[EXERCISE OBJECTIVE]: Could you update the items below, putting "check box" wherever "checkbox" appears and leaving everything else unchanged?

[EXCERPTED RECORDS]:
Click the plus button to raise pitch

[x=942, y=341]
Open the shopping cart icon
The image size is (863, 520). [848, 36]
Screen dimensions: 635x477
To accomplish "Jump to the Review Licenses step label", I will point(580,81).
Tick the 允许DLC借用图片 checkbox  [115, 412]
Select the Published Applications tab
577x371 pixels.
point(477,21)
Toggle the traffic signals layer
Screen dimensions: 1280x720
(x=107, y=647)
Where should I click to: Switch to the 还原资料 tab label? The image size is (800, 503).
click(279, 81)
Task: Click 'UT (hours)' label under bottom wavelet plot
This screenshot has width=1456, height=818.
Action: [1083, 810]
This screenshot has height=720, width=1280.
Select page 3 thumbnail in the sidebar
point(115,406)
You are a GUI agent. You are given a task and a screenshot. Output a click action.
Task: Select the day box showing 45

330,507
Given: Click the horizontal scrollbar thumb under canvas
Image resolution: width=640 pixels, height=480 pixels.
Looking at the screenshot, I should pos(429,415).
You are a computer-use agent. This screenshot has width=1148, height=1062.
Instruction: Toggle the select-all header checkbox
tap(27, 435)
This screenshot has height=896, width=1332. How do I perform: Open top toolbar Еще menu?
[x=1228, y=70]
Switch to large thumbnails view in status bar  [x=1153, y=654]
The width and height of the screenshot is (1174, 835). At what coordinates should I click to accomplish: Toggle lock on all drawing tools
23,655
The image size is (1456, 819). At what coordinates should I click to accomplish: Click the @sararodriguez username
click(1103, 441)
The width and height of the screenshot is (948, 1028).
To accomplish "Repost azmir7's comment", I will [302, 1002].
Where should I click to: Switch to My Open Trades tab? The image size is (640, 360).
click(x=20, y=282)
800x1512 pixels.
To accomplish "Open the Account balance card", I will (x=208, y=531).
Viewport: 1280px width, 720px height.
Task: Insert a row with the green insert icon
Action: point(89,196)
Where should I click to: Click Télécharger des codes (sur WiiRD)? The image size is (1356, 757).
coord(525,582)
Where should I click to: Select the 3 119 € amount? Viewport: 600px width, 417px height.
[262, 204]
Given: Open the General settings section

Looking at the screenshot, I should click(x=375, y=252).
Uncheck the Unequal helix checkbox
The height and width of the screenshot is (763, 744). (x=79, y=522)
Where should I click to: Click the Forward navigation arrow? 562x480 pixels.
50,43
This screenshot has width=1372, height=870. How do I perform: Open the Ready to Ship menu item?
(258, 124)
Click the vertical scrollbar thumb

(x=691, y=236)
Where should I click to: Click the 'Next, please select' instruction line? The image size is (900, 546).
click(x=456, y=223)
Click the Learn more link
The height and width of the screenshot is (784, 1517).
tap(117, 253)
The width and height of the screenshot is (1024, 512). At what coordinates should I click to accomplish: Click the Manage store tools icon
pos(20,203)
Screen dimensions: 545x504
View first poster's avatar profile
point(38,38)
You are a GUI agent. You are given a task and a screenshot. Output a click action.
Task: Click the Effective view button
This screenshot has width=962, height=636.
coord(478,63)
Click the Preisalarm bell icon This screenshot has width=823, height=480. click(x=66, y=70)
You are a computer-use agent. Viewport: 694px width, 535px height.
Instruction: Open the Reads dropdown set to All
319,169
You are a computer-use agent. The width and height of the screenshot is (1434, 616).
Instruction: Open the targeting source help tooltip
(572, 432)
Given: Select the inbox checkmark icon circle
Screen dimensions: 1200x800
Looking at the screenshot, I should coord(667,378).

[FULL SOLUTION]:
Click the plus button to raise pitch

[x=942, y=341]
Open the shopping cart icon
The image size is (863, 520). [848, 36]
Screen dimensions: 635x477
To accomplish "Jump to the Review Licenses step label", I will point(580,81).
Tick the 允许DLC借用图片 check box  [115, 412]
Select the Published Applications tab
577x371 pixels.
point(477,21)
Toggle the traffic signals layer
Screen dimensions: 1280x720
(x=107, y=647)
Where should I click to: Switch to the 还原资料 tab label? The image size is (800, 503).
click(279, 81)
Task: Click 'UT (hours)' label under bottom wavelet plot
This screenshot has width=1456, height=818.
Action: [1083, 810]
This screenshot has height=720, width=1280.
Select page 3 thumbnail in the sidebar
point(115,406)
You are a GUI agent. You are given a task and a screenshot. Output a click action.
Task: Select the day box showing 45

330,507
Given: Click the horizontal scrollbar thumb under canvas
Image resolution: width=640 pixels, height=480 pixels.
Looking at the screenshot, I should pos(429,415).
You are a computer-use agent. This screenshot has width=1148, height=1062.
Instruction: Toggle the select-all header check box
tap(27, 435)
This screenshot has height=896, width=1332. How do I perform: Open top toolbar Еще menu?
[x=1228, y=70]
Switch to large thumbnails view in status bar  [x=1153, y=654]
The width and height of the screenshot is (1174, 835). At what coordinates should I click to accomplish: Toggle lock on all drawing tools
23,655
The image size is (1456, 819). At what coordinates should I click to accomplish: Click the @sararodriguez username
click(1103, 441)
The width and height of the screenshot is (948, 1028).
To accomplish "Repost azmir7's comment", I will [302, 1002].
Where should I click to: Switch to My Open Trades tab? The image size is (640, 360).
click(x=20, y=282)
800x1512 pixels.
To accomplish "Open the Account balance card", I will (x=208, y=531).
Viewport: 1280px width, 720px height.
Task: Insert a row with the green insert icon
Action: point(89,196)
Where should I click to: Click Télécharger des codes (sur WiiRD)? The image size is (1356, 757).
coord(525,582)
Where should I click to: Select the 3 119 € amount? Viewport: 600px width, 417px height.
[262, 204]
Given: Open the General settings section

Looking at the screenshot, I should click(x=375, y=252).
Uncheck the Unequal helix check box
The height and width of the screenshot is (763, 744). (x=79, y=522)
Where should I click to: Click the Forward navigation arrow? 562x480 pixels.
50,43
This screenshot has width=1372, height=870. How do I perform: Open the Ready to Ship menu item?
(258, 124)
Click the vertical scrollbar thumb

(x=691, y=236)
Where should I click to: Click the 'Next, please select' instruction line? The image size is (900, 546).
click(x=456, y=223)
Click the Learn more link
The height and width of the screenshot is (784, 1517).
tap(117, 253)
The width and height of the screenshot is (1024, 512). At what coordinates should I click to accomplish: Click the Manage store tools icon
pos(20,203)
Screen dimensions: 545x504
View first poster's avatar profile
point(38,38)
You are a GUI agent. You are given a task and a screenshot. Output a click action.
Task: Click the Effective view button
This screenshot has width=962, height=636.
coord(478,63)
Click the Preisalarm bell icon This screenshot has width=823, height=480. click(x=66, y=70)
You are a computer-use agent. Viewport: 694px width, 535px height.
Instruction: Open the Reads dropdown set to All
319,169
You are a computer-use agent. The width and height of the screenshot is (1434, 616).
Instruction: Open the targeting source help tooltip
(572, 432)
Given: Select the inbox checkmark icon circle
Screen dimensions: 1200x800
Looking at the screenshot, I should coord(667,378).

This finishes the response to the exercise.